■ TRY IT ■
Without including any images, please transcribe all the lines below exactly.

RECORD EXTRACTS Start Marker

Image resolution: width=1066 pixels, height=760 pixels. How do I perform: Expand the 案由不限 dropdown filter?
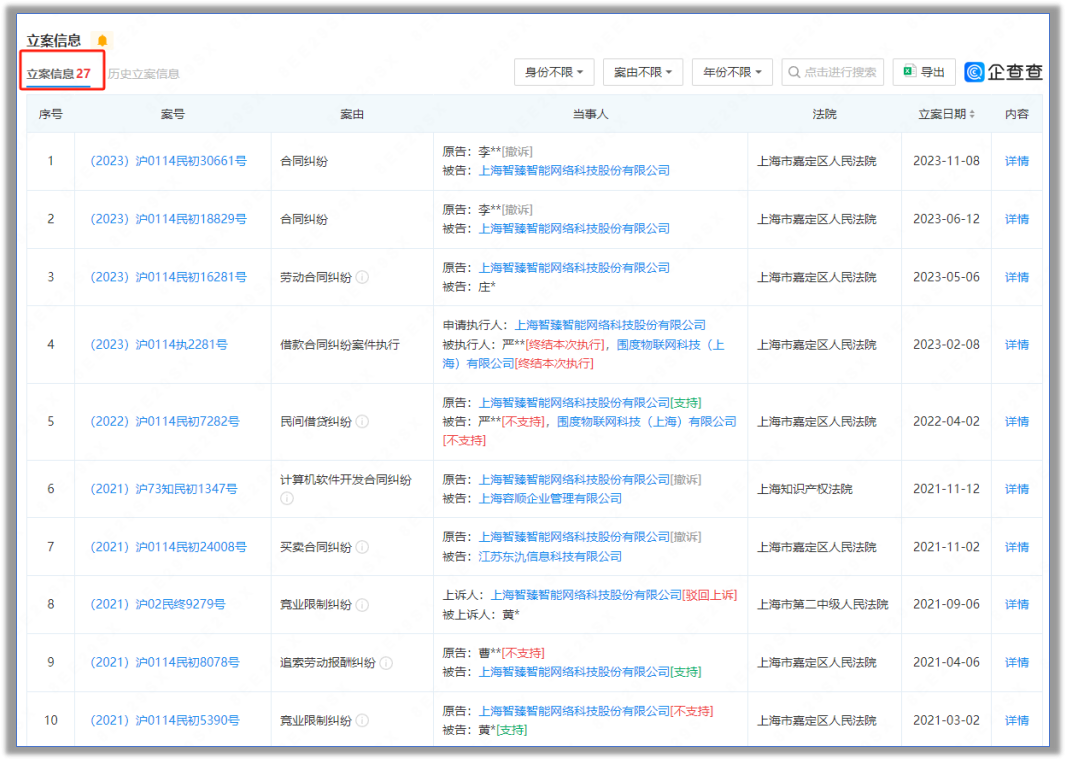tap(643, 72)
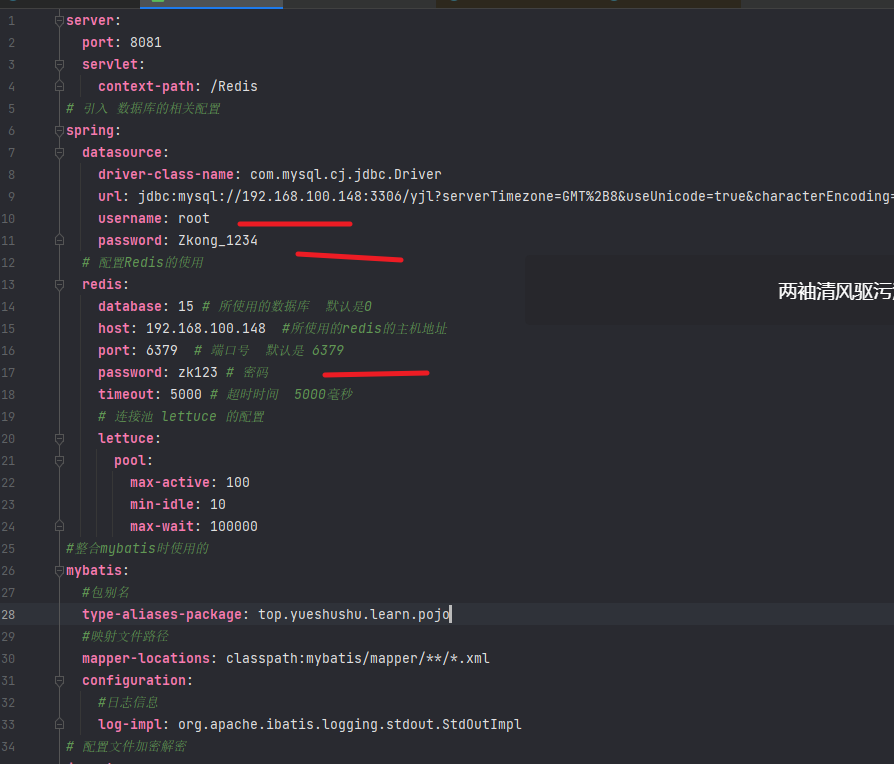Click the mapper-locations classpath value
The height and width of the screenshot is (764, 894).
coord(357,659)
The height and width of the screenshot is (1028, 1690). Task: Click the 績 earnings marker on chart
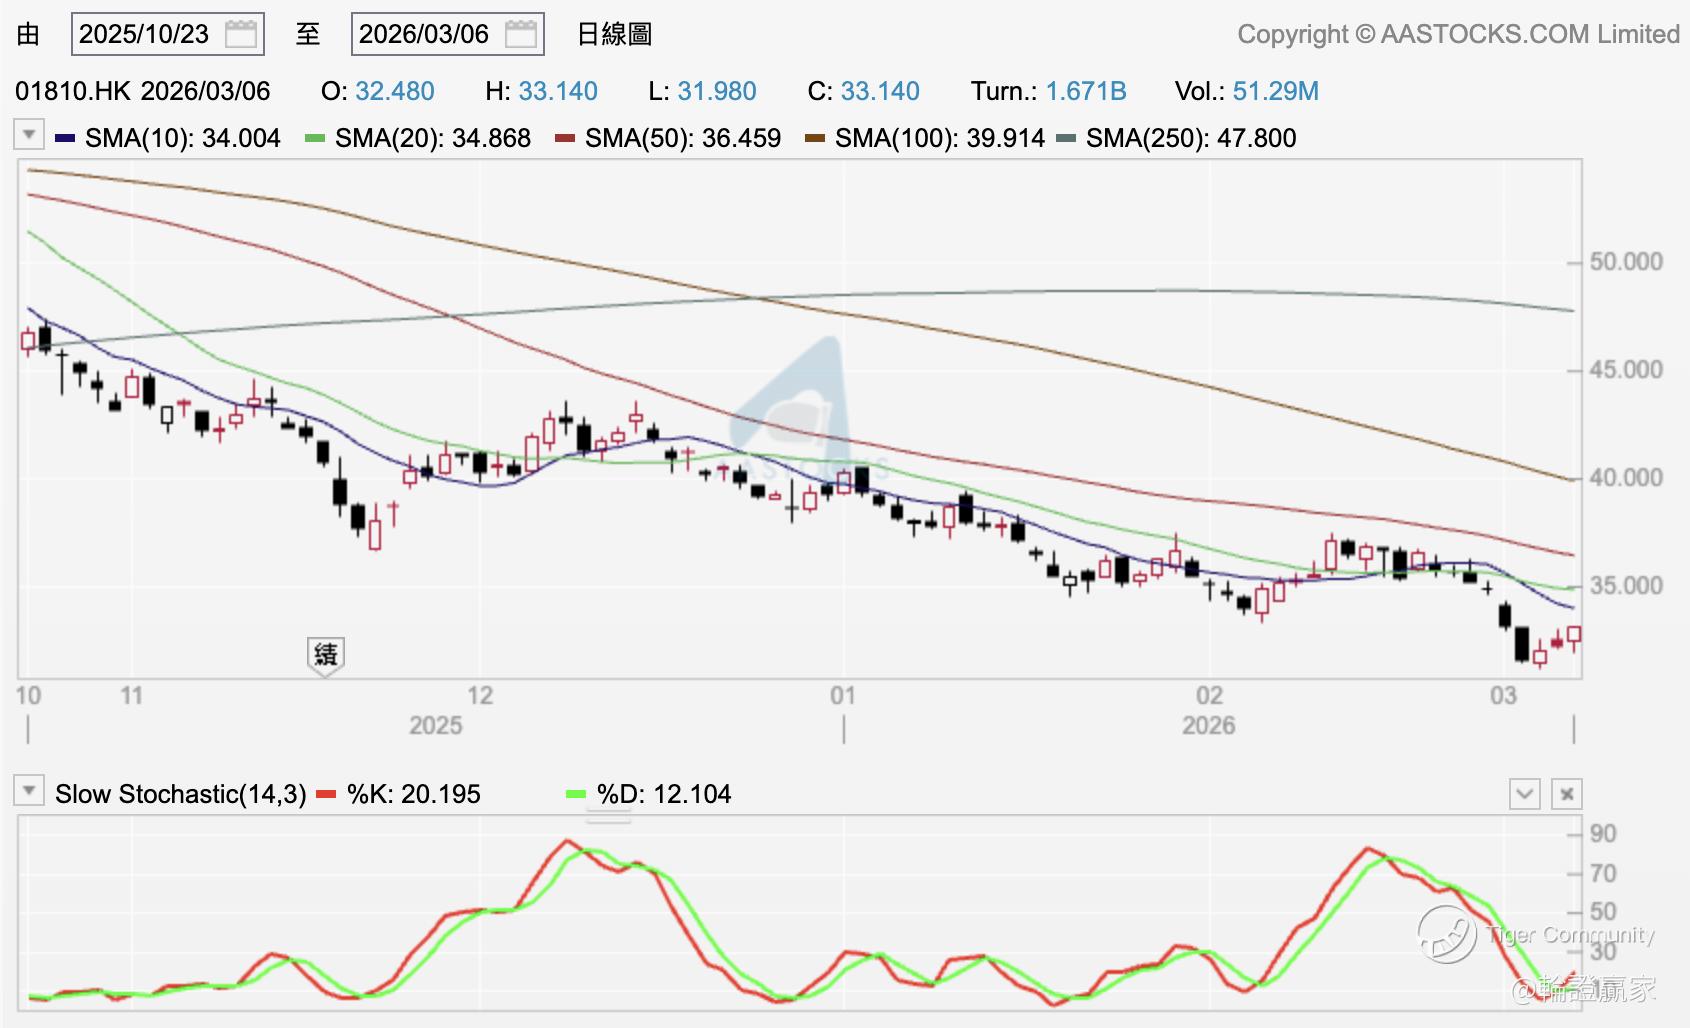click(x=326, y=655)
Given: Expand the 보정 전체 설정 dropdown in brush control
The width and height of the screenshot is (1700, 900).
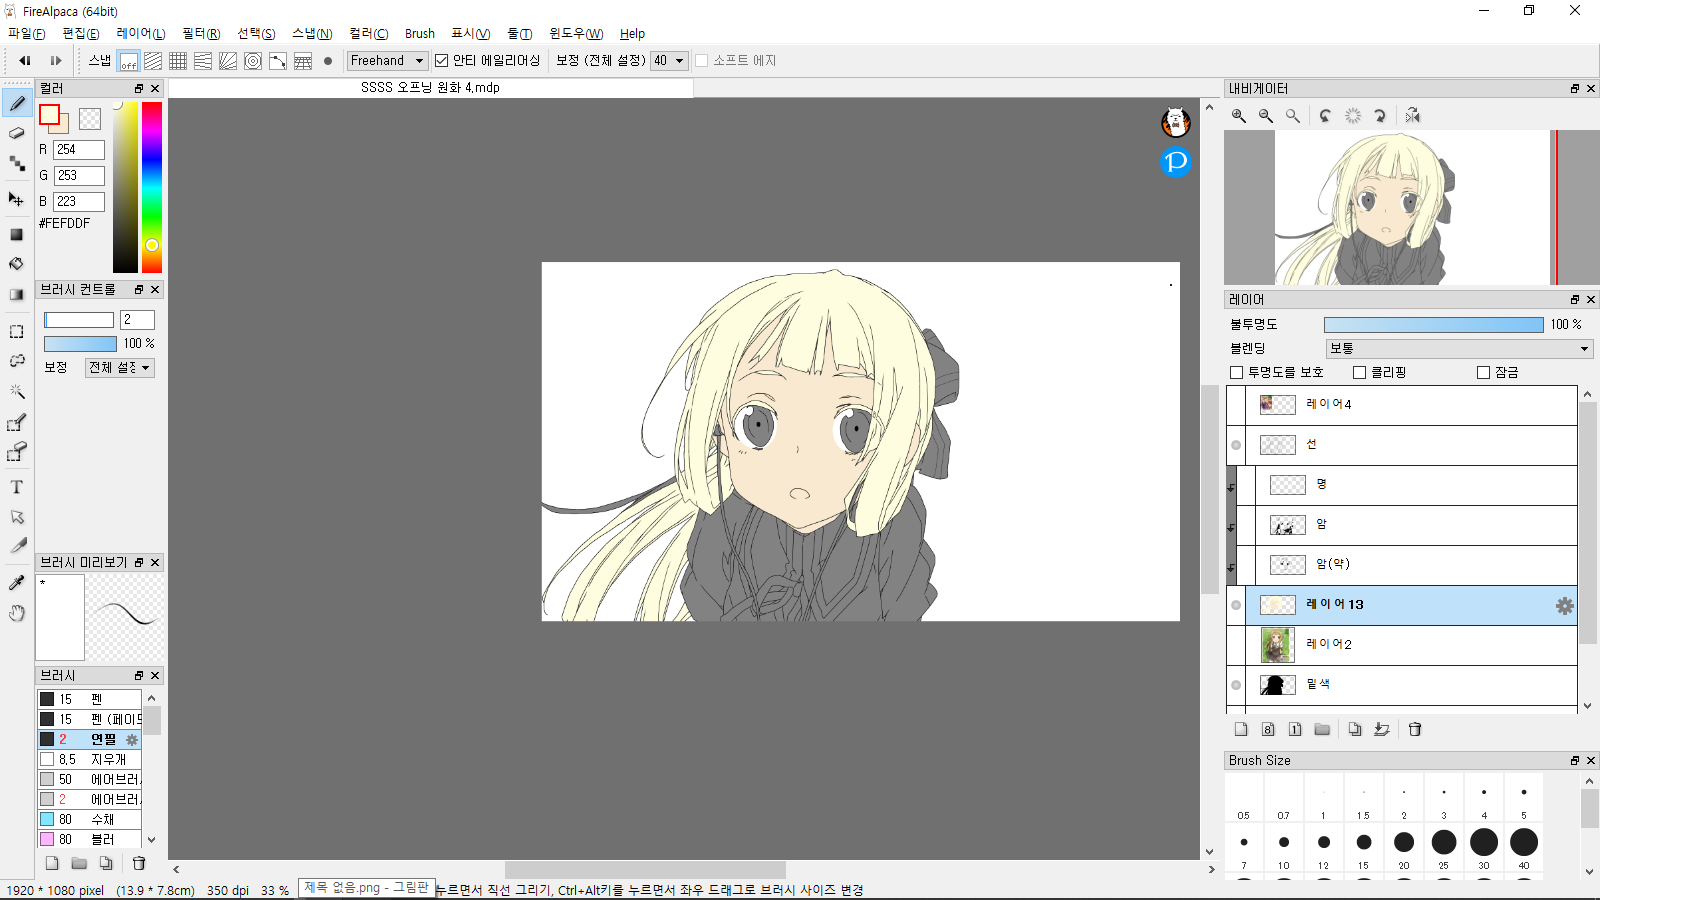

RECORD EXTRACTS End Marker

■ RESPONSE TO THE TASK ■
Image resolution: width=1066 pixels, height=760 pixels. How do I perform: Expand the 案由不限 dropdown filter?
tap(643, 72)
Click the mapper-locations classpath value
The height and width of the screenshot is (764, 894).
coord(357,659)
The height and width of the screenshot is (1028, 1690). Task: Click the 績 earnings marker on chart
click(x=326, y=655)
Given: Expand the 보정 전체 설정 dropdown in brush control
The width and height of the screenshot is (1700, 900).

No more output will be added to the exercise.